You should call ExecutorService.shutdown() and then ExecutorService.awaitTermination.
...
pool.shutdown();
if (pool.awaitTermination(<long>,<TimeUnit>)) {
// finished before timeout
doLotsOfThings(finsihedStuff);
} else {
// Timeout occured.
}
Try this:
pool.shutdown();
pool.awaitTermination(WHATEVER_TIMEOUT, TimeUnit.SECONDS);
Have you considered using the Fork/Join framework that is now included in Java 7. If you do not want to use Java 7 yet you can get the jar for it here.
public void threadReports( List<String> workQueue )
{
ExecutorService pool = Executors.newFixedThreadPool(someConst);
Set<Future<?>> futures = new HashSet<Future<?>>();
for ( int i = 0; i < modules.size(); i++ )
{
futures.add(pool.submit(threads.get(i)));
}
while( !futures.isEmpty() )
{
Set<Future<?>> removed = new Set<Future<?>>();
for(Future<?> f : futures) {
f.get(100, TimeUnit.MILLISECONDS);
if(f.isDone()) removed.add(f);
}
for(Future<?> f : removed) futures.remove(f);
}
doLotsOfThings(finsihedStuff); // finishedStuff is the global the Runnables write to
}
shutdownis a lifecycle method of the ExecutorService and renders the executor unusable after the call.
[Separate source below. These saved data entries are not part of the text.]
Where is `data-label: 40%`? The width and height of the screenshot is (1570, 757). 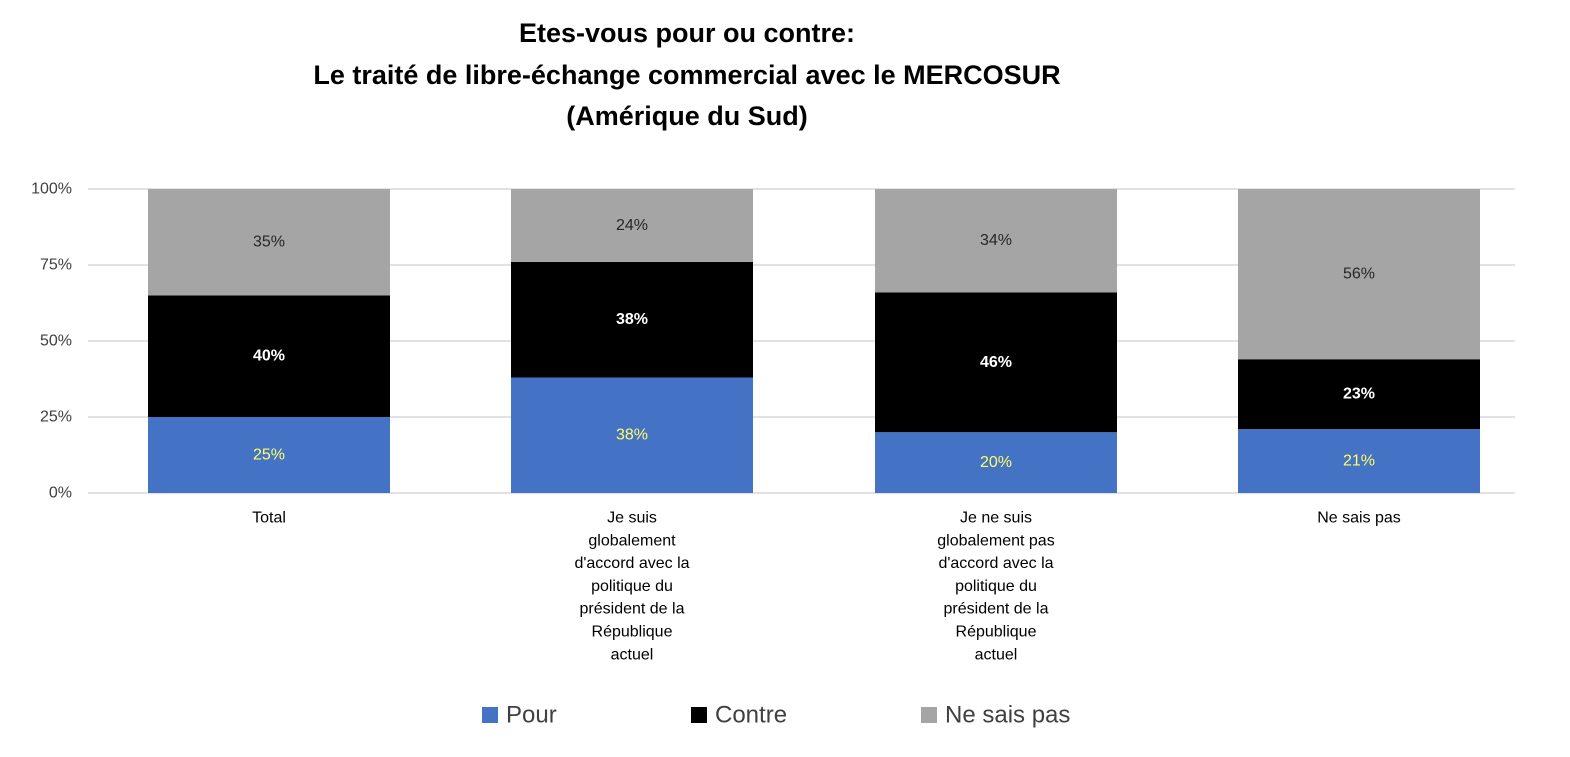 data-label: 40% is located at coordinates (269, 356).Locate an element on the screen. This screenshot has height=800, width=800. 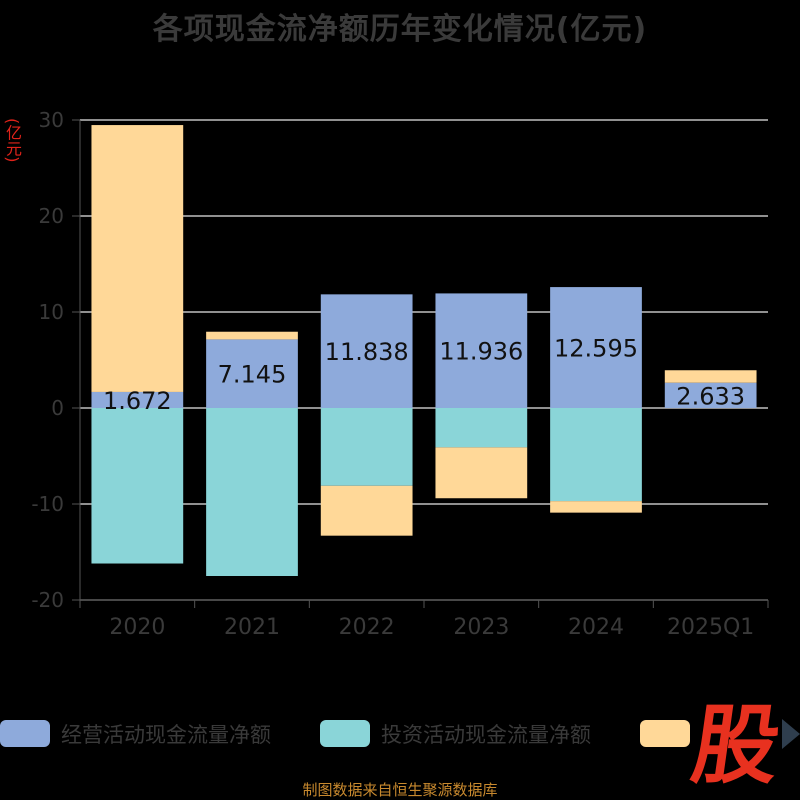
y-axis-unit-label: (亿元) is located at coordinates (12, 140).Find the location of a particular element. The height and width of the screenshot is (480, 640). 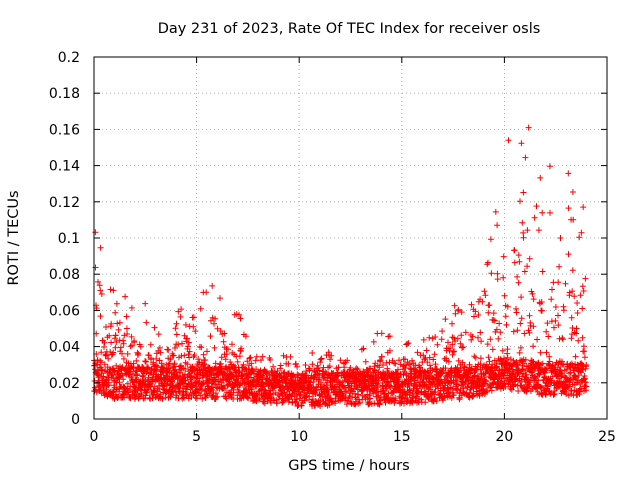

y-tick-label: 0.18 is located at coordinates (64, 94).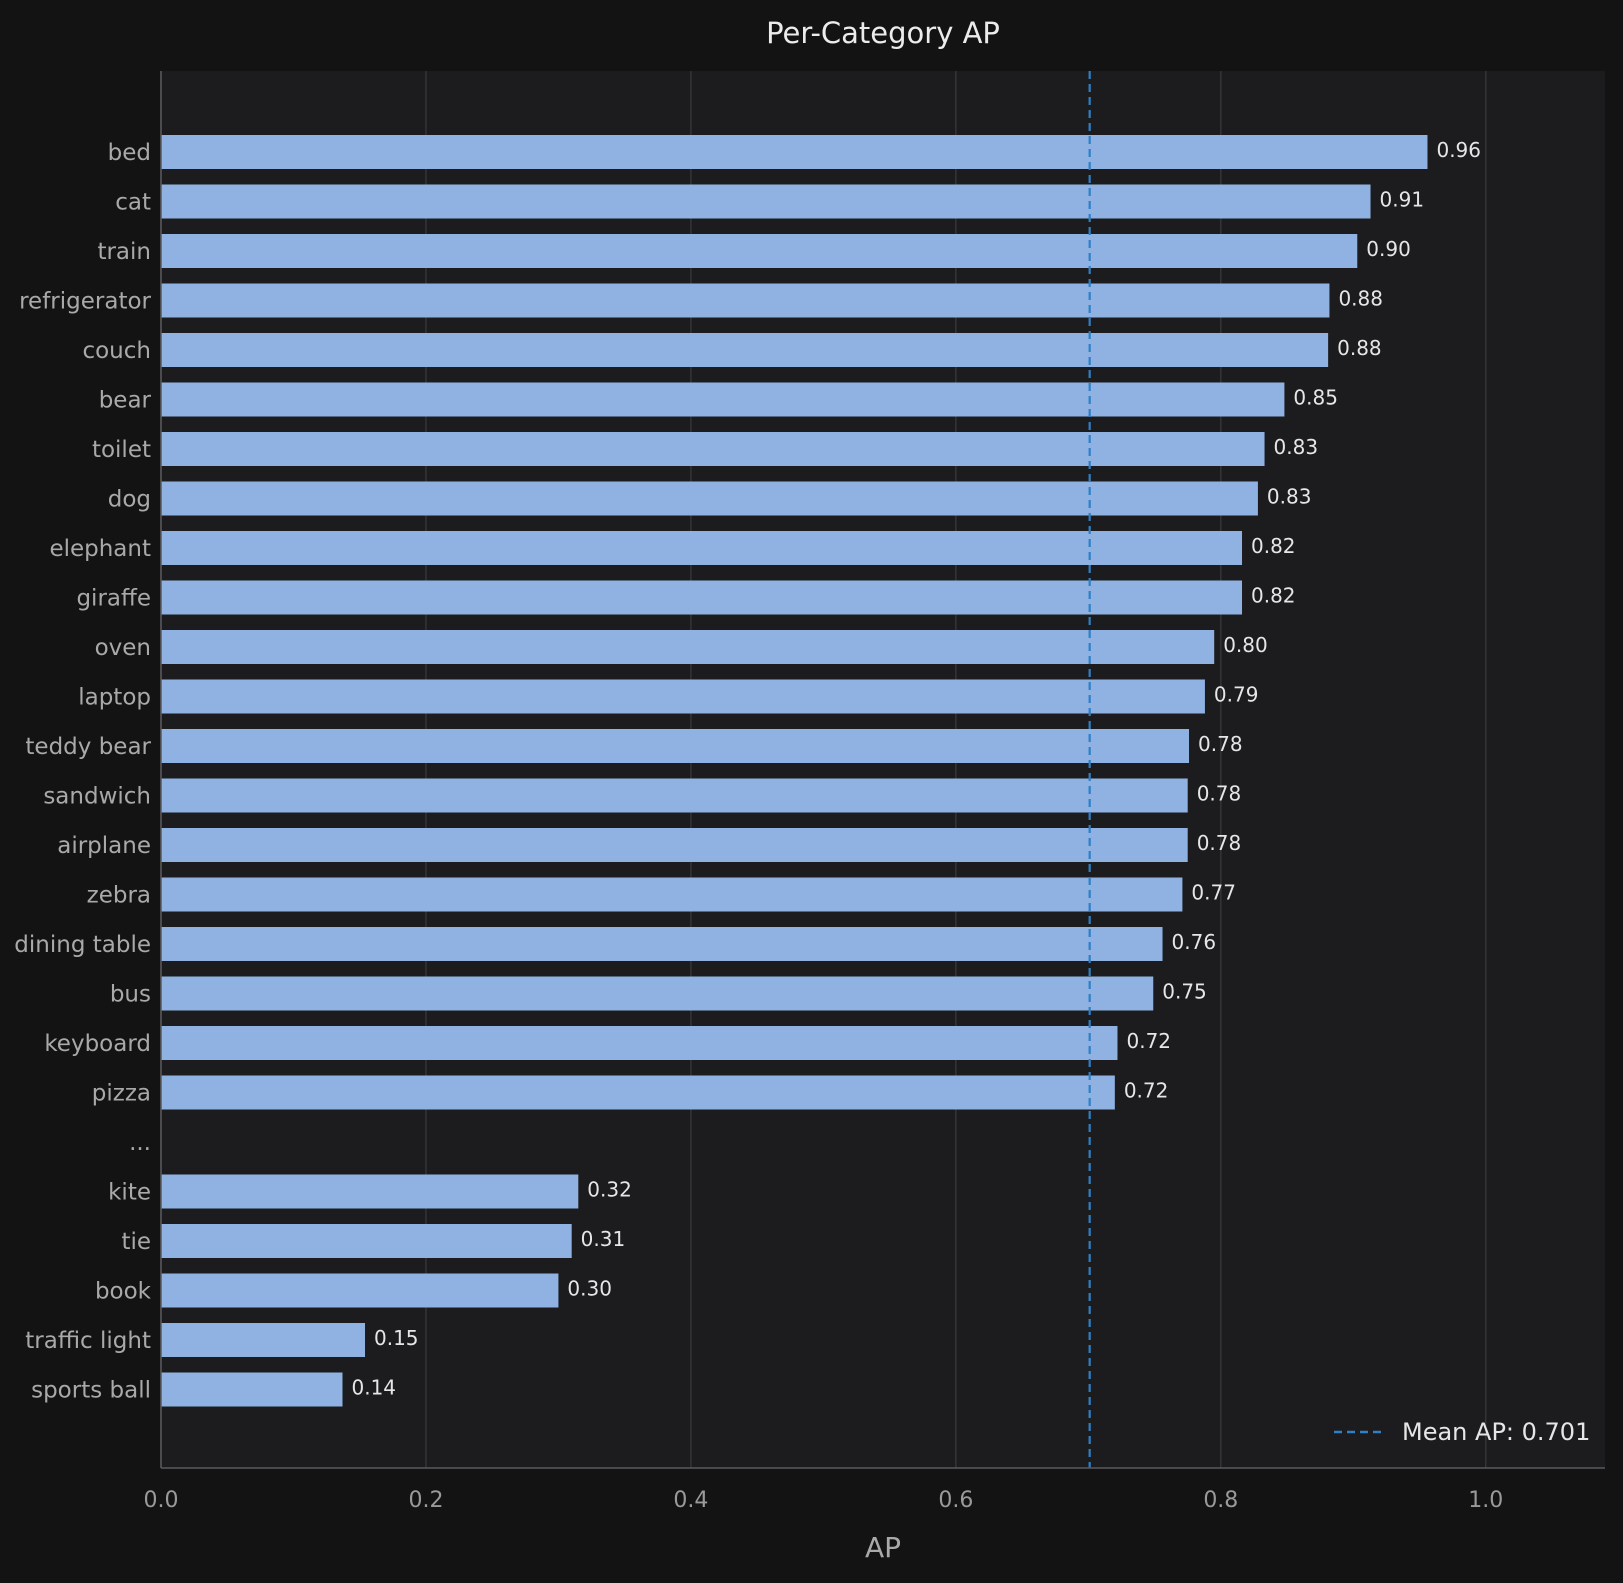 Image resolution: width=1623 pixels, height=1583 pixels. Describe the element at coordinates (91, 1391) in the screenshot. I see `category-label: sports ball` at that location.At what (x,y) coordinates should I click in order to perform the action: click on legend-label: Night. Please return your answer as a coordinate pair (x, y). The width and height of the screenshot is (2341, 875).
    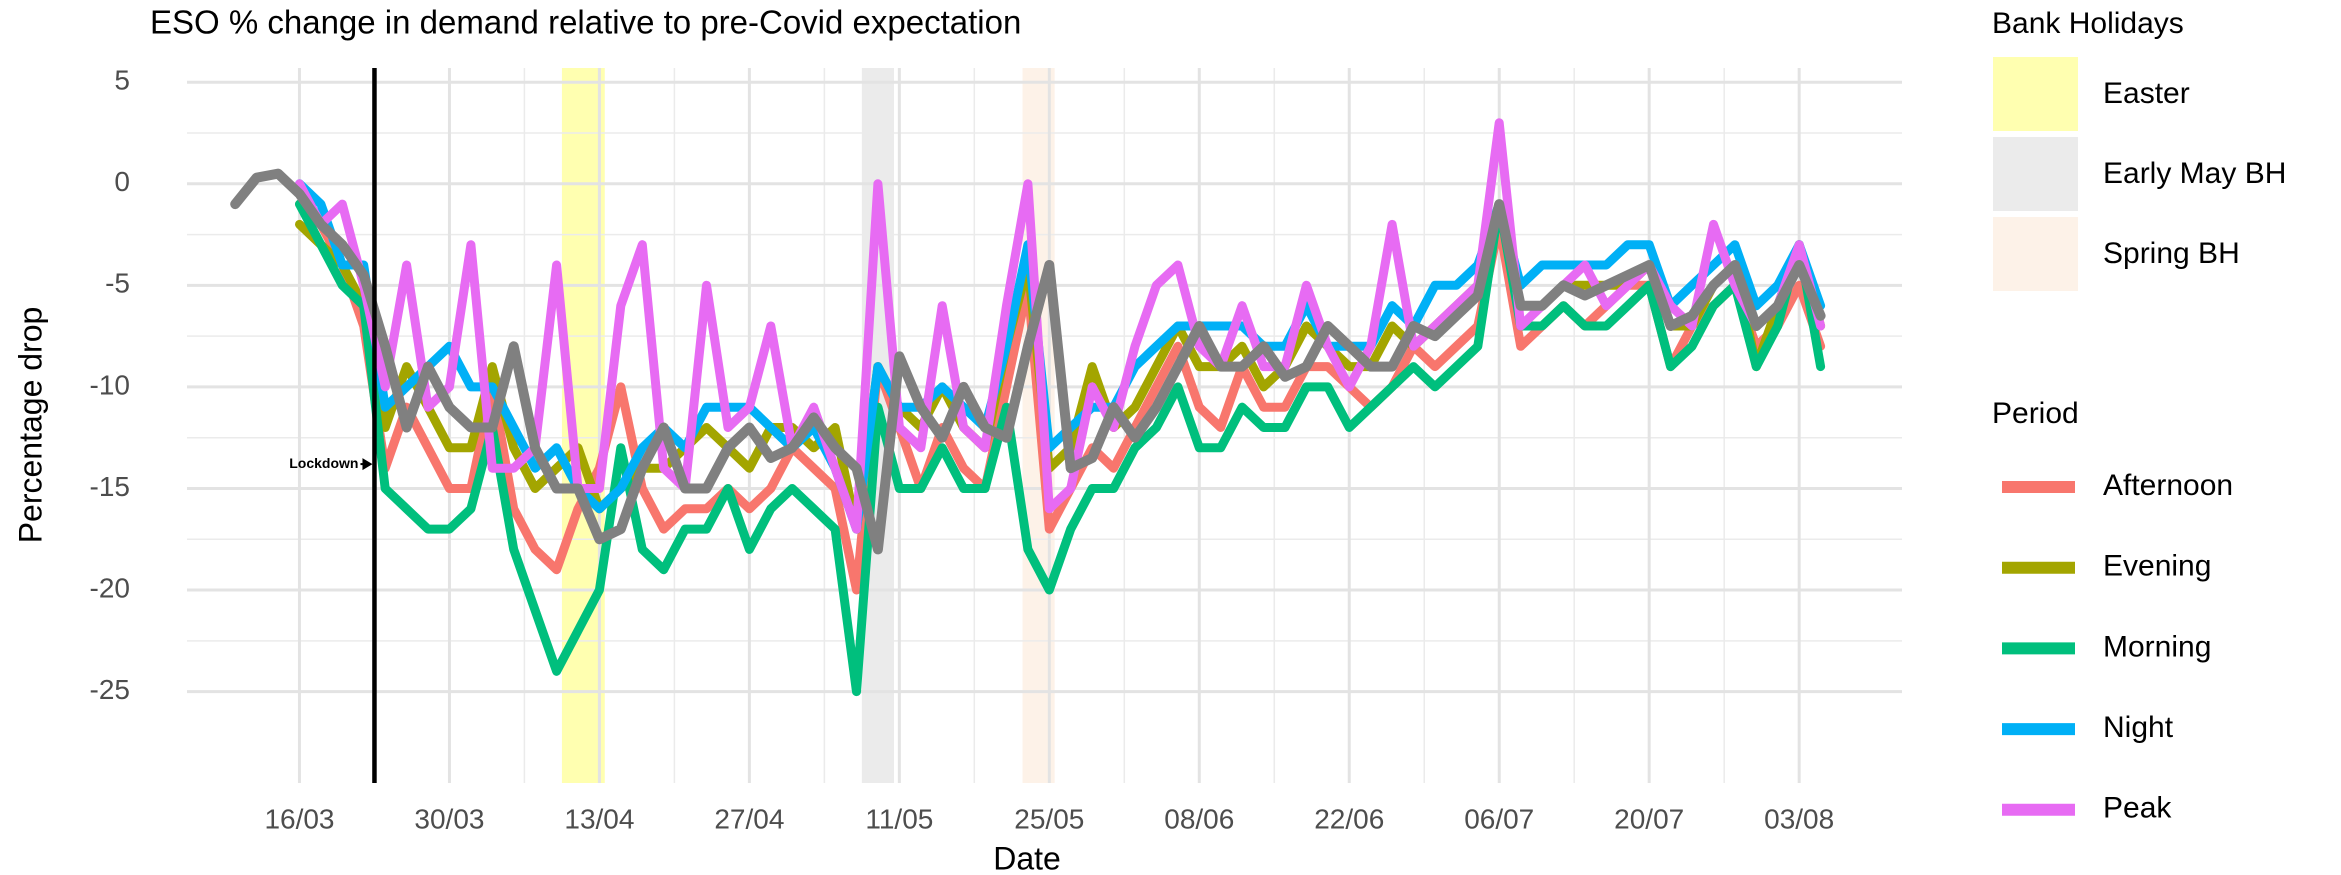
    Looking at the image, I should click on (2138, 728).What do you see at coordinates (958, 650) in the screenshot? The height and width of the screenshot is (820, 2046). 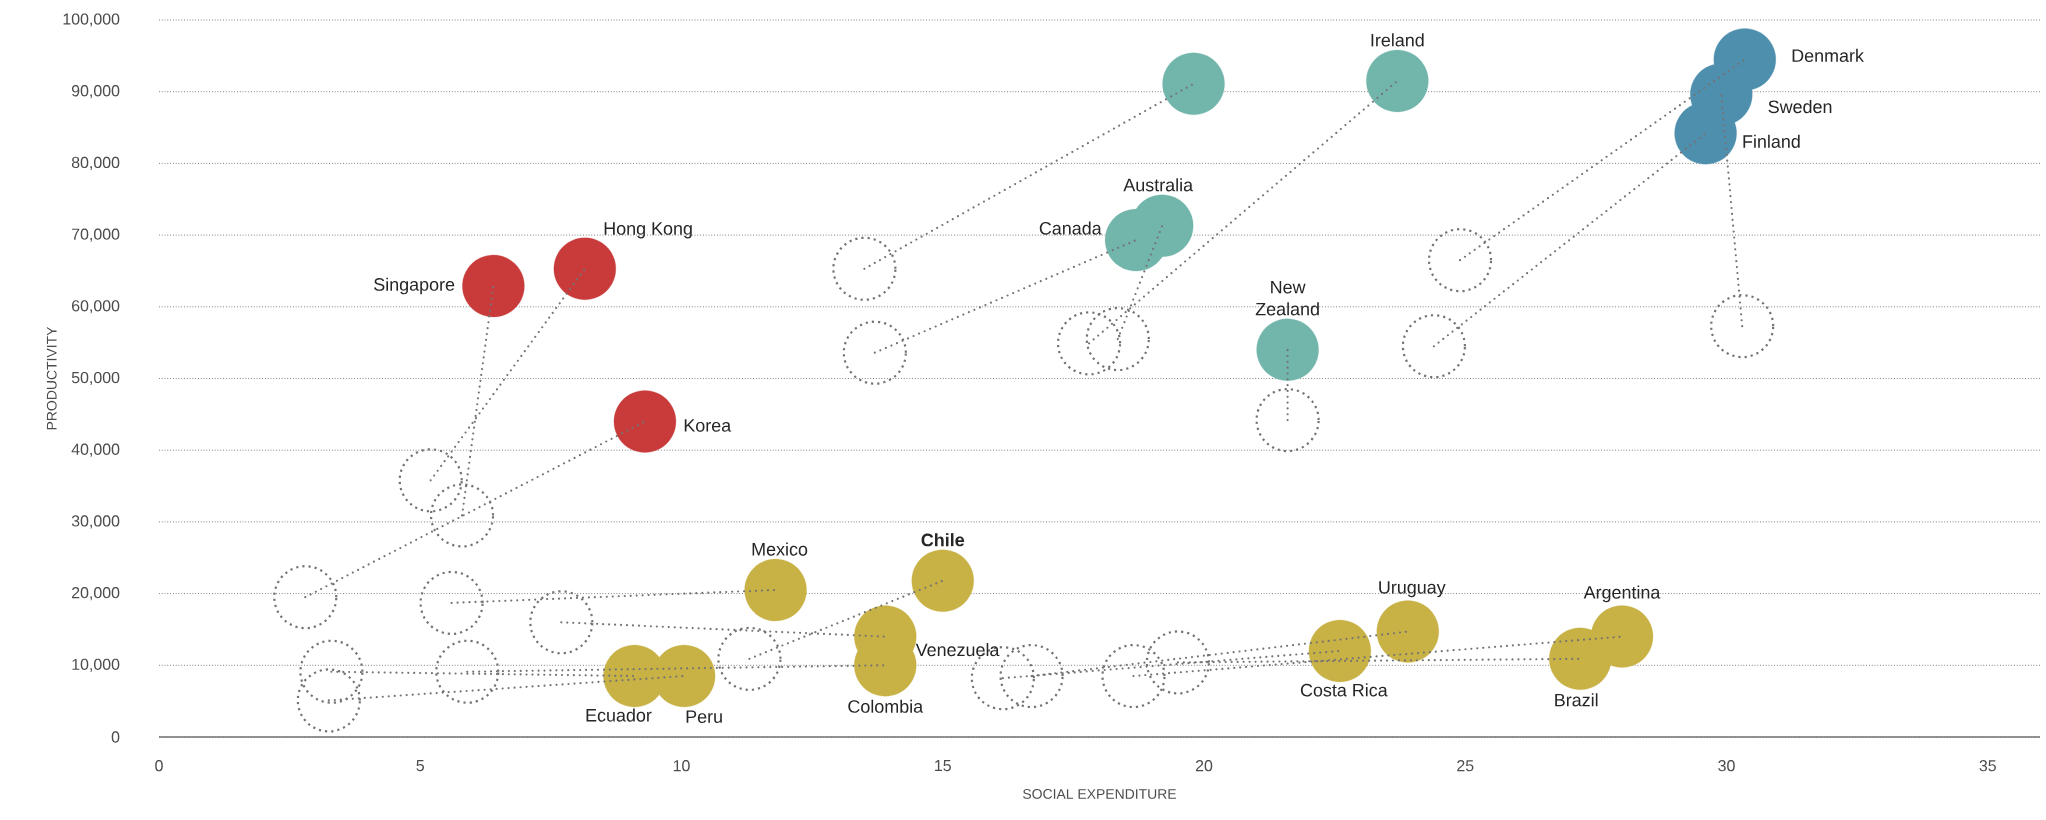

Creating and destroying ThreadPools in a method is as bad as creating/destroying threads: it pretty much defeats the purpose of using threadpool, which is to reduce the overhead of thread creation by enabling transparent reuse.
If possible, you should maintain your ExecutorService lifecycle in sync with your application. - create when first needed, shutdown when your app is closing down.
To achieve your goal of executing a bunch of tasks and waiting for them, the ExecutorService provides the method invokeAll(Collection<? extends Callable<T>> tasks) (and the version with timeout if you want to wait a specific period of time.)
Using this method and some of the points mentioned above, the code in question becomes:
public void threadReports( List<String> workQueue ) {
List<MyRunnable> runnables = new ArrayList<MyRunnable>(workQueue.size());
for (String work:workQueue) {
runnables.add(new MyRunnable(work));
}
// Executor is obtained from some applicationContext that takes care of lifecycle mgnt
// invokeAll(...) will block and return when all callables are executed
List<Future<MyRunnable>> results = applicationContext.getExecutor().invokeAll(runnables);
// I wouldn't use a global variable unless you have a VERY GOOD reason for that.
// b/c all the threads of the pool doing work will be contending for the lock on that variable.
// doLotsOfThings(finishedStuff);
// Note that the List of Futures holds the individual results of each execution.
// That said, the preferred way to harvest your results would be:
doLotsOfThings(results);
}
PS: Not sure why threadReports is void. It could/should return the calculation of doLotsOfThings to achieve a more functional design.